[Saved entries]
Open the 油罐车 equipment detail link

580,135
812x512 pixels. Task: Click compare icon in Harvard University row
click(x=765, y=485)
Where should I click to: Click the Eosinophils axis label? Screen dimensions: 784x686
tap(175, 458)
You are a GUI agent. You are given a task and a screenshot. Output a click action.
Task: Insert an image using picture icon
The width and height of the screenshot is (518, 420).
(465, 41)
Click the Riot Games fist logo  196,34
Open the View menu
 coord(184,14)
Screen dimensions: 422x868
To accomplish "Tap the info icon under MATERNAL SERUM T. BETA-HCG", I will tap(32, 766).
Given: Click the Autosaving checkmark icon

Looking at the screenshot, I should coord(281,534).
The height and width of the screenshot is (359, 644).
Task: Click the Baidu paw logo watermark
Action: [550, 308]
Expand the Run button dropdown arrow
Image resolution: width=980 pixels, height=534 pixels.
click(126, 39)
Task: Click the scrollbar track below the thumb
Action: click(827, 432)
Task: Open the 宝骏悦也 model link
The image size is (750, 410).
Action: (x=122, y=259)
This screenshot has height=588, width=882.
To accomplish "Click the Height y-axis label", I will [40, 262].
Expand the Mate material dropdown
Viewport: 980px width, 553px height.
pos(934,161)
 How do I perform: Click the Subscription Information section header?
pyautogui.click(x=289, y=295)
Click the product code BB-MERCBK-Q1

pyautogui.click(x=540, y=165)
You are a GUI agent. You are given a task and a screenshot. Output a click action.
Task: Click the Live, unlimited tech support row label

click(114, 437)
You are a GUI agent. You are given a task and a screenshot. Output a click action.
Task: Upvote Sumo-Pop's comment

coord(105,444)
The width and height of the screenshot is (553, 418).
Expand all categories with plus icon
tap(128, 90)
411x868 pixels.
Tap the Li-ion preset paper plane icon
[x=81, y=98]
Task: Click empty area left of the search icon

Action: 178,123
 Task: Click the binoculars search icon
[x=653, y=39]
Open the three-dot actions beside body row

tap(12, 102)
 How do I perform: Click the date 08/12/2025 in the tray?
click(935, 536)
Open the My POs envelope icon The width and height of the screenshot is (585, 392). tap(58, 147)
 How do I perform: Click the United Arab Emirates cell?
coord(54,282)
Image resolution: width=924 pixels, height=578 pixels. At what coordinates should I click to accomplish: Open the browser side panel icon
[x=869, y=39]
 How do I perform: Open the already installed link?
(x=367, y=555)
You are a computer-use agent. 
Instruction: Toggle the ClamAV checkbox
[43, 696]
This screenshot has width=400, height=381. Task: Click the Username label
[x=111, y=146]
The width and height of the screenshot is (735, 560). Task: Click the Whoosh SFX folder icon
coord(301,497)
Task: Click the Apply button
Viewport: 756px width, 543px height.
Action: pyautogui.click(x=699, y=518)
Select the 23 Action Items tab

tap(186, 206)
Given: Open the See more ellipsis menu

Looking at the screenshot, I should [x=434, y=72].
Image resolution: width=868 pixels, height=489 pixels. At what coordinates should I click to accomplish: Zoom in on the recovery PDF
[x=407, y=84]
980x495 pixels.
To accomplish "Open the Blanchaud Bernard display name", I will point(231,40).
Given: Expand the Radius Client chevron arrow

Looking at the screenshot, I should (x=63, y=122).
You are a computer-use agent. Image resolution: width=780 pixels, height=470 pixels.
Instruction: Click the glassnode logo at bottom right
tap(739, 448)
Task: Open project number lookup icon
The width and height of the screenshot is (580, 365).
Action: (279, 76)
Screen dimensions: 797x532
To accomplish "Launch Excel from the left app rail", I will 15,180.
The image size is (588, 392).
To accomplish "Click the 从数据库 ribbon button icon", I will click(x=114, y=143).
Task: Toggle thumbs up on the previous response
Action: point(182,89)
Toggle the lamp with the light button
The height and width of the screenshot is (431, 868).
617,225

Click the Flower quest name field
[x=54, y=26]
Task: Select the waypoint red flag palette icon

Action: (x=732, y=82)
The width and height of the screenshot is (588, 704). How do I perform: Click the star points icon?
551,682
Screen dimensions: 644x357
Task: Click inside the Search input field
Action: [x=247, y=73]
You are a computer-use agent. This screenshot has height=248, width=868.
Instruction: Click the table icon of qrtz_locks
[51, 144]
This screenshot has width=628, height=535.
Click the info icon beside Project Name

YOUR TASK: Set down, exactly as they appear above, all lines from the one that has "The image size is (588, 392)." down to the one that has "You are a computer-use agent. This", including those two and no others.

RESPONSE FOR THIS EXERCISE:
The image size is (588, 392).
To accomplish "Click the 从数据库 ribbon button icon", I will click(x=114, y=143).
Task: Toggle thumbs up on the previous response
Action: point(182,89)
Toggle the lamp with the light button
The height and width of the screenshot is (431, 868).
617,225

Click the Flower quest name field
[x=54, y=26]
Task: Select the waypoint red flag palette icon

Action: (x=732, y=82)
The width and height of the screenshot is (588, 704). How do I perform: Click the star points icon?
551,682
Screen dimensions: 644x357
Task: Click inside the Search input field
Action: [x=247, y=73]
You are a computer-use agent. This screenshot has height=248, width=868.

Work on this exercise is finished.